Extinct genus of fishes

Mamulichthys is an extinct genus of bony fish in the order Discordichthyiformes only known from the middle Permian of Russia. Like other members of its order, the fish differs from the majority of other bony fish due to the presence of fin spines on its pectoral and dorsal fins. The fish is one of the most complete members of the order, with the holotype specimen preserving a majority of the body, up to around the second dorsal fin. More recently, Mamulichthys has been thought to potentially be a synonym of another member of the order ,Mutovinia, due to the similarities in their odontode shape. There is currently one species in the genus: M. ignotus.

== History and Classification ==
Mamulichthys was described by A. V. Minikh in 2014 based on the holotype and only specimen (SGU, no. 104B/3190) that was found in Amanak Formation located in the Orenburg Region of Russia. The locality the material is from, referred to as the Kichkass locality, was originally a copper mine dump only to be excavated decades later by the Research Institute of Geology of SGU during the summers of 1984-1987. The remains of Mamulichthys, along with a number of other fish from the locality, were collected as part of these excavations in 1985. The holotype specimen is laterally compressed and preserved the front section of the fish. Even with these more incomplete remains compared to many other fossil fish, the remains present make Mamulichthys the most complete member of the order Discordichthyiformes. A 2025 publication by A. S. Bakaev and coauthors suggested that the genus could be a synonym of another taxon in the order, Mutovinia stella, due to the shape of the odontodes on the dermal bones of the specimen.

The name Mamulichthys is a combination of "Mamul" which is referred to as an arbitrary combination of letters along with the Greek word "ichthys" which means fish. The species name 'ignotus' in reference to its unknown nature.

===Classification===
The placement of Mamulichthys and Discordichthyiformes remains unknown with the group currently being considered members of Osteichthyes that are neither ray-finned or lobe-finned fish. This is mainly due to the presence of fin spines along with the morphology and histology of the dermal bones. Based on these features, they are generally considered to be basal bony fish at present time.

==Description==
Mamulichthys was not a large fish with an estimated total length of 250 mm and a height of 65 mm. Though the specimen this flattened, a majority of the skull along with parts of the dorsal and pectoral fins are preserved in the specimen. Along with those, a large amount of scales are also preserved including the rows that would have been positioned in the dorsal and ventral regions.

=== Skull ===
The snout of Mamulichthys is poorly preserved with the only bones known from the anterior-most part of the skull being the rostro-premaxillary and the nasals. The rostro-premaxillary is a unit seen in a number of earlier ray-finned fish groups that is made up of a fused rostral and premaxillary bone. This unit is in contact with the nasal and most likely the postrostral bone towards the top and the maxilla near the bottom. The nasal bone is large with a tongue-shaped projection pointing backwards which would have made up the anterior portion of the orbit. The bone possesses two notches, one at the front and the other at the back. The maxilla is much larger than the rostro-premaxillary and spanned far past the orbital cavity; the bone curves downwards and widens past the cavity. The lower jaw is similarly large to the upper jaw though slightly longer and also increases in depth posteriorly. Most of the upper and lower dentition is made up of small to medium, cone-shaped teeth with the teeth on the maxilla being smaller and more widely-spaced than those on the mandible. The largest teeth of the fish are found on the rostro-premaxillary, though the exact tooth count is unknown. All of these bones have a large amount of tubercules that range from round to triangular in shape. The tubercules near the mouth on the maxilla and mandible are cone-shaped and point towards the teeth. Though not well known due to the poor preservation in the area, the bones in the postorbital region of the skull are present.

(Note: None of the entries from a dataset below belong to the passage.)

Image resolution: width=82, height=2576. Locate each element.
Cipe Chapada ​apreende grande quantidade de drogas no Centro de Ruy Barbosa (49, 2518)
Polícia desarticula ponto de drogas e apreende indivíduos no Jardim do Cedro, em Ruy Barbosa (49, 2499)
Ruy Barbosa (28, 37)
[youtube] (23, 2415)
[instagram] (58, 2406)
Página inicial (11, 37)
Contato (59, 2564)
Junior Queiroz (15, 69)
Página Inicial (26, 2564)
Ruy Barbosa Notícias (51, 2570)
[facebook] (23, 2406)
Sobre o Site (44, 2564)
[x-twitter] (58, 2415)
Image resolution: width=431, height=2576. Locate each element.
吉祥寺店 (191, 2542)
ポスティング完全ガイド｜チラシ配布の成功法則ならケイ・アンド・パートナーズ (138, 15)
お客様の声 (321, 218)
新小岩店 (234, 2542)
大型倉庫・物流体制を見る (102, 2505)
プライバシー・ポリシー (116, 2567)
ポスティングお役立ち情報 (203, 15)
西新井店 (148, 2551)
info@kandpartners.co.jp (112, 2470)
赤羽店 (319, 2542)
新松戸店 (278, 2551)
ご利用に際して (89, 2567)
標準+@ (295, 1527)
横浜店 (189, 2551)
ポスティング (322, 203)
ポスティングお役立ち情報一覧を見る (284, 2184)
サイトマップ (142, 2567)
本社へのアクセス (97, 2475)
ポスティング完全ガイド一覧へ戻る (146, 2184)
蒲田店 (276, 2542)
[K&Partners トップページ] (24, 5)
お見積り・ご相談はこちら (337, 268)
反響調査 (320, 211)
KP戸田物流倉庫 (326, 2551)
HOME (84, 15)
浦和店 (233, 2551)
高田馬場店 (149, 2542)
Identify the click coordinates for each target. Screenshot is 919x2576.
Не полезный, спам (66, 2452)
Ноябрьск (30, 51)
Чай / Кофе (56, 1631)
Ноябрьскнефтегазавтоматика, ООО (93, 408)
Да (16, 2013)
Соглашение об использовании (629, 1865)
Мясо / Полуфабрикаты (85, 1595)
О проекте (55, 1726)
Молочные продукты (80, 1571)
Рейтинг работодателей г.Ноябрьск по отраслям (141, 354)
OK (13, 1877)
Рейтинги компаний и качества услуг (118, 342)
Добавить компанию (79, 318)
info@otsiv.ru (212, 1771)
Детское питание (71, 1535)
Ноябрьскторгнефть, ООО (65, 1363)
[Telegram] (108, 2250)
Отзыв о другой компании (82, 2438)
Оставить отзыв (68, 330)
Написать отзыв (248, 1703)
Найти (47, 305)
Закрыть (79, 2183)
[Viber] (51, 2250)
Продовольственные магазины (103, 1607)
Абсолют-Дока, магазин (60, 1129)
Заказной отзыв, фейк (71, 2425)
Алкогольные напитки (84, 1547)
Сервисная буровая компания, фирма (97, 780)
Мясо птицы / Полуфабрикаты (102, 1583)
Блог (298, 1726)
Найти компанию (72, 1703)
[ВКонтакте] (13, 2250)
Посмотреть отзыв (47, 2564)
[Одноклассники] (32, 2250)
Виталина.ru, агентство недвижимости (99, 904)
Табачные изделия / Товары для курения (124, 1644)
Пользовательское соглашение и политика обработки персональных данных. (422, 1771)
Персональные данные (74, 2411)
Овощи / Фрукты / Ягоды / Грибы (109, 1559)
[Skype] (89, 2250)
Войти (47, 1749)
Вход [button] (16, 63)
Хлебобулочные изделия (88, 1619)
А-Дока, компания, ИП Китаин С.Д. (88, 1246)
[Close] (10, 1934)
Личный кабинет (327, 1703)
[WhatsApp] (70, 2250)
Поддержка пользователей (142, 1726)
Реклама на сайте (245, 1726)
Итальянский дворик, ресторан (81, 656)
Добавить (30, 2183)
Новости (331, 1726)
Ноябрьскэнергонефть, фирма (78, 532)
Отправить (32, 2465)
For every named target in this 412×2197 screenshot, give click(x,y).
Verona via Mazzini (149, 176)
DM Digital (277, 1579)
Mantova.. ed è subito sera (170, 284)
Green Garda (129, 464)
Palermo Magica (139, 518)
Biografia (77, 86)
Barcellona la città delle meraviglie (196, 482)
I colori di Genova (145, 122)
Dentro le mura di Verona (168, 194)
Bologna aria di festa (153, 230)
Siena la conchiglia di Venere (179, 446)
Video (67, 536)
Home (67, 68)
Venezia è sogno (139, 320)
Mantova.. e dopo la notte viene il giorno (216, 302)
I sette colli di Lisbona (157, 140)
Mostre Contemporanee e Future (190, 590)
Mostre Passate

The skull roof of Mamulichthys is poorly known with the exact size and shape of the bones being unknown even though they are present in the specimen. Certain parts of the material have been interpreted to belong to the frontal and parietal bones but all outer skeletal material in this region is not known. There are small triangular bones found behind the parietal which have been suggested to be extrascapulars. These are some of the few preserved bones to be noted to lack the ornamentation that is present on many other bones. These bones would have been in contact with the posterior-most bones in the skull roof, the suprascapular bones, which were much larger and would have had similar ornamentation to the rest of the bones. Like other portions of the skull, the opercular region of the skull is poorly known with the only two bones known being the operculum and the preoperculum. Though being present in the material, the shape and size of the preoperculum is unknown though it is suggested that the bone could have been mostly vertical. The operculum, on the other hand, is more well preserved with the bone being very rounded.

=== Postcrania ===
The pectoral region of Mamulichthys with one of the more well-preserved regions of the fish with most of the bones being present in the specimen. Like the cranial bones, these bones possessed convex, triangular to round tubercules. The cleithrum of the fish is a large, tall bone with it reaching the operculum. This bone had both a vertical and dorsal rami, with the presence of the vertical ramus setting the fish apart from its relative Geryonichthys. The supracleithrum was a similarly large bone though was much more rectangular than the cleithrum. It would have been positioned behind the operculum, with the front edge of the bone being concave inline with the outline of the other bone.

The pectoral and dorsal fins are known from the fish which are both very different than what is associated with bony fish at the time. The fish would have had two separate dorsal fins that each possessed a fin spine like a number of chondrichthyans. The first one is located near the head and is largely covered in tubercules with range from ovular to triangular in shape. These tubercules were not present on the ventral surface of the spine. This is in contrast to the second fin spine which is around half the size of the front spine, though is incomplete. Unlike the with the dorsal fins, the pectoral fins preserve the fin itself rather than just the fin spine. The fin spine itself is incomplete though even based on the fragment, it would have been very large with a length of at least 25 mm. Though wide at the base, it would decrease in width posteriorly. Like the dorsal fin spines, the pectoral fin spines possess ornamentation with the posterior surface having tubercules similar in shape to what was seen in the first dorsal fin spine while the lateral surfaces have smaller triangular tubercules. The remains of the fin itself are preserved above the base of the pectoral fin spine. These remains are made up of three unsegmented rays with a number of smaller, segmented fin ray fragments above them. The rays have similar ornamentation to the later surfaces of the pectoral fin rays.

Scales are preserved from multiple parts of the body with one of the main regions being right behind the head. These overlapping scales are tall and possess a large spine. Like many of the bones in the body, they had a large amount of tubercules which would have been elongate and triangular in shape. These tubercules were closely-spaced and would have gone slightly past the posteriors border of the scales. In contrast to this, the scales in the back and on the sides of the fish were much more rhomboid and are generally shorter than those closer to the head. The most complex squamation of Mamulichthys is present on the abdominal region, being made up of five rows. The first row is made up of the large, sickle-shaped ventrolateral scales that overlapped one another. Like other scales, these were heavily ornamented with the tubercules largely overhanging the scales and overlaying the scale behind the one that they are attached to. These ventrolateral scales are overlain by the side scales dorsally. These side scales differ in shape based on the row with the first row being more rectangular and the second being much more triangular triangular. The scales in these two rows are much smoother than the ventrolateral scales though still do possess some small, almost triangular tubercules that point backwards at there highest point.